● **Work to do**: Pick up the article below on Washington's pressure on Cuba after its final sentence and keep writing it.

··· Source extract

This emboldened the president to launch his calamitous war on Iran, which succeeded in killing the previous supreme leader, but has since devolved into a ruinous stalemate that has only strengthened the Iranian regime, demonstrating its ability to close the Strait of Hormuz and hold global energy supplies hostage. And yet the Trump administration has now embarked on a familiar rhetorical build-up, this time targeting Cuba.

In recent weeks, US officials have emphasised the purported national security threat from Cuba. A leaked intelligence report that surfaced on 17 May warned that Cuba had acquired more than 300 military drones that could be used to attack the US base at Guantanamo Bay, or even Florida. Cuba has long-standing relations with Russia, dating back to the Cold War – and more recently with China – and has been accused of facilitating intelligence gathering activities by both powers.

······
··· Dataset records

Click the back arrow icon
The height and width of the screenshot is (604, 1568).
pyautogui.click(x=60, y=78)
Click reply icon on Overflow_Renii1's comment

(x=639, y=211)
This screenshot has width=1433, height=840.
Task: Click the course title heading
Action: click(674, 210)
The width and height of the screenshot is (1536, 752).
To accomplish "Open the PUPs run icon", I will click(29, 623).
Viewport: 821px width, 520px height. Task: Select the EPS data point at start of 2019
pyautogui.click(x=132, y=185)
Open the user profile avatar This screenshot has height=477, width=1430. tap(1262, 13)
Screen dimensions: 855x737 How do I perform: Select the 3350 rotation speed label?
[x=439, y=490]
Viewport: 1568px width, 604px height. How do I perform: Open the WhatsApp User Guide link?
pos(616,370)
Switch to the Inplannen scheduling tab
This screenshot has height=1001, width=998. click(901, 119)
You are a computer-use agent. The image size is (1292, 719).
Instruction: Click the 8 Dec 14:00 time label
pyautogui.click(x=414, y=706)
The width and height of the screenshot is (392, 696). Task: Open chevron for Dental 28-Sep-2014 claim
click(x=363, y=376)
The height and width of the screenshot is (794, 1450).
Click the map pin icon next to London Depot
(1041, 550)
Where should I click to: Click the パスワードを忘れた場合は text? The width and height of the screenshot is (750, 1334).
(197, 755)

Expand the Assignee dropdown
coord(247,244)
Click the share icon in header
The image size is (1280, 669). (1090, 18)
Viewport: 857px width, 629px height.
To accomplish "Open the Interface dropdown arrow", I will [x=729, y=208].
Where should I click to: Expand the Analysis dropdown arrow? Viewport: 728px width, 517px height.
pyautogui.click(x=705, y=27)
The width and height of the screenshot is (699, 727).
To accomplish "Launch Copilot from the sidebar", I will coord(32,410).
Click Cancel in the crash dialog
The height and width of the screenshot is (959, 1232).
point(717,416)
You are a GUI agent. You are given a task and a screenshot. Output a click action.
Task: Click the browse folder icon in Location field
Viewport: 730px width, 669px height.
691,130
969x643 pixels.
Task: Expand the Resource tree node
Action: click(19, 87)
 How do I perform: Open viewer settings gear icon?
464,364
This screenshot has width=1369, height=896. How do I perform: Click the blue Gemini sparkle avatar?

······

● **The result**:
The US Navy’s Nimitz aircraft carrier and its accompanying strike group entered the southern Caribbean Sea on 20 May and the US has stepped up reconnaissance flights over Cuba. This may well be brinkmanship, intended to strengthen the US position in talks that have been under way with the Cuban government since February. Cuba is not Venezuela. A military operation to seize Castro, or attempt to topple the regime, would be a massive gamble at a time when American forces are still tied down in the Middle East. You might think that debacle would make Trump wary of embarking on another neo-imperialist adventure. But that would be to fundamentally misunderstand Trump.

His failure to secure victory in Iran, combined with his falling approval ratings, may well make him even more determined to double down on Cuba in search of a quick win. Rather than being remembered as the latest US president to blunder into an unwinnable war in the Middle East, he would prefer to be known as the leader who finally “liberated” Cuba. “Other presidents have looked at this for 50, 60 years,” Trump said on 21 May. “It looks like I’ll be the one that does it.”